Rabia GENÇAY BEZİR


Yalnızca Rüyalarda Son Bulan, Hayatın Gerçeğidir Yalnızlık...

Hikâyenin mutlu sonla, bitmesini, gökten üç elmanın düşmesini ne çok isterdim...


Yalnızlık insan yaşamının bir gerçeği, hayatlarımızın merkezi olan bir tema olmuştur.
Her ne kadar çoğu zaman kaçınılmaz bir durum olarak görünse de yalnızlık aslında içsel bir yolculuğa ,ruhsal bir derinleşmeye ve çoğu kez Allah'a yakınlaşmaya vesileyle neticelenmektedir...

Hayat denen labirent birçok deneyim, ilişki ve öğrenme sürecini içeren karmaşık bir yolculuktur.
Bu duygu içsel bir keşif ve başkalarıyla bağlantı kurma sürecinin bir parçası olabiliyor.

Kendi değerini bulma ve anlama sürecidir yalnızlık...

Kimi zaman sosyal izolasyon ve fiziksel mesafe olarak da adlandırılır.

Duygusal yalnızlığın, kişilerin duygusal bağlantı eksikliği, hayal kırıklıkları hissettiği durum olmakla beraber derin ve anlamlı ilişki kuramama, anlaşılamama veya kendini izole etme eğilimiyle ilintilidir.

Bunların yanı sıra ayrıca, içsel YALNIZLIK da önemlidir ki bu hâl bireylerin kendi iç dünyasında yabancılaşma hissini oluşturur.

Kimlik krizi veya kişisel değerlere uygun bir yaşam sürdürme konusundaki belirsizlik kişiyi yalnızlığa iten en büyük etkendir.

Geniş bir konsept olan yalnızlığı küçük bir hikâye ile taçlandırmak isterim!...

Bir zamanlar küçük bir kasabada yaşayan bir kadın vardı.
Adı Kardelendi.
Bilir misiniz KARDELEN 'i ?
Cesaret ve vefa timsalidir kardelen!
Güneşe aşık, güneşe sevdalı, güneşe hasret kardeleni!...
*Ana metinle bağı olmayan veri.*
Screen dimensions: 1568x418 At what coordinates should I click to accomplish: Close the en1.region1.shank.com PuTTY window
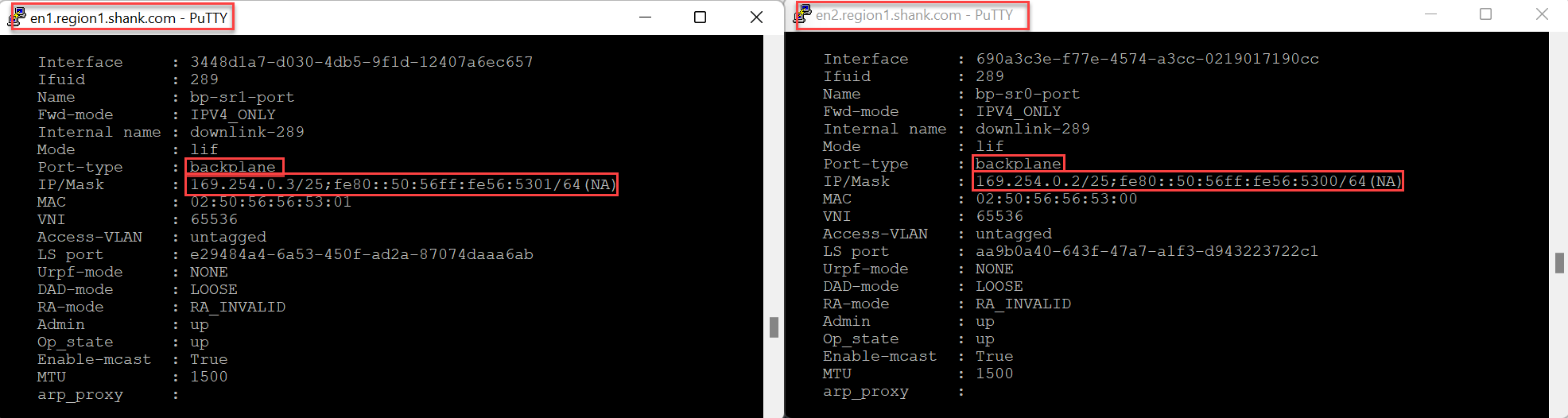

Güneşi hiç bilmemesine rağmen üstelik!...

Güneşi gördüğü andan itibaren öleceğini bilmesine rağmen onu görmeye ve ona kavuşmaya azmetmiş olan kardeleni...

Onca zahmetin, çabanın ardından bembeyaz karların arasından toprağı delip gün yüzüne çıkabilmeyi başaran ve zemheride gökyüzüne merhaba demeyi başaran   tek çiçektir   Kardelen!..
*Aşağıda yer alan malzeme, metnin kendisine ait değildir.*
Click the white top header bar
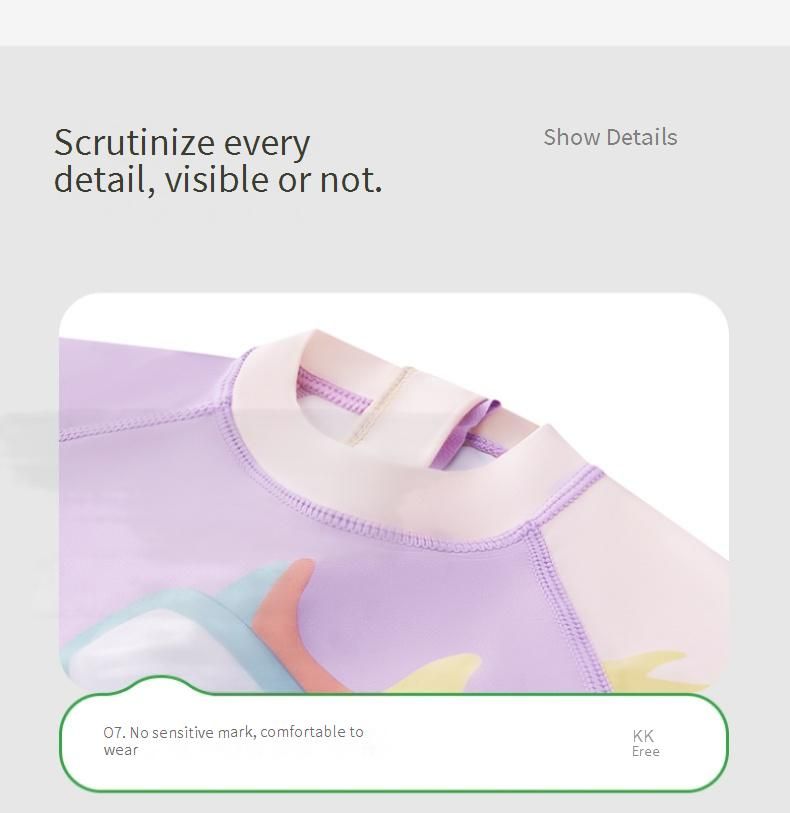Image resolution: width=790 pixels, height=813 pixels. [395, 23]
Savaşını   zaferle taçlandırıp, güneşini gördükten sonra yeniden kendi yalnızlığına ölümle gidendir aynı şekilde Kardelen!...

Kasabanın kardeleni de hakeza öyleydi...
Kalabalıklar içindeyken bile içsel bir yalnızlık hissi taşırdı.
Gün geçtikçe duygusal bağlantılar, dışsal gerçeklikler (belki de dışsal yalanlar ve hileler daha doğru bir deyim olurdu) karşısında bağlantı kurmakta ve güven duymakta zorlanır olmuş, kendi dünyasında kaybolur hale dönüşüyordu.

Günün birinde bu sakin kasabanın sokaklarından birinde tanımlayamadığı bir kapsül   şeklindeki bir  cihaza denk geldi.
Hayretle izlediği bu garip   şeyin içinden kendisi gibi olmayan, dünyalı diyemeyeceği biriyle yolları kesişti.

Siz deyin "Uzaylı", ben diyeyim yolunu şaşırmış bir "Tamamlayıcı" yada  "Kurtarıcı"!...

Belki de kardelen çiçeğinin kendisini görme uğrunda savaşını verdiği, gördüğü andan itibaren de canından olduğu gibi bir GÜNEŞ de olabilirdi ...
Velhasıl Kendi iç dünyasında kaybolan ,iki yüzlü hayatla   boğuşurken ve kendi Güneşini ararken bulmuştu o varlığı...

Kardelen kitapları seven, melenkolik  bakışlı, masumiyetin izlerini taşıdığı biriydi.

Adına uzaylı dediği arkadaşı ise mücadele dolu yaşamın savaşını vermiş içinde umut barındıran , kardelen gibi insanoğluna güvensiz ama güven veren mesafeli ve aynı zamanda adeta kurtarıcı ruhunu taşıyan varlıktı.

Gözleri buluştuğunda o sokakta ,eksik parçaların bir araya geldiği pazzle misali tamamlandılar adeta...

İkilinin hayatları geçmişlerindeki ve geldikleri  yer ve konum   itibariyle farklılık gösterse de ,benzer izlerle şekillendi gün geçtikçe...

İkilinin ortak noktasıydı "yalnızlık "!...
Kardelenin içinde yer aldığı hayatla mücadelesiydi yalnızlığı, arkadaşının ise bu dünyaya ve dünyalılar arasında kendini bulmasının verdiği garipliğin yalnızlığıydı...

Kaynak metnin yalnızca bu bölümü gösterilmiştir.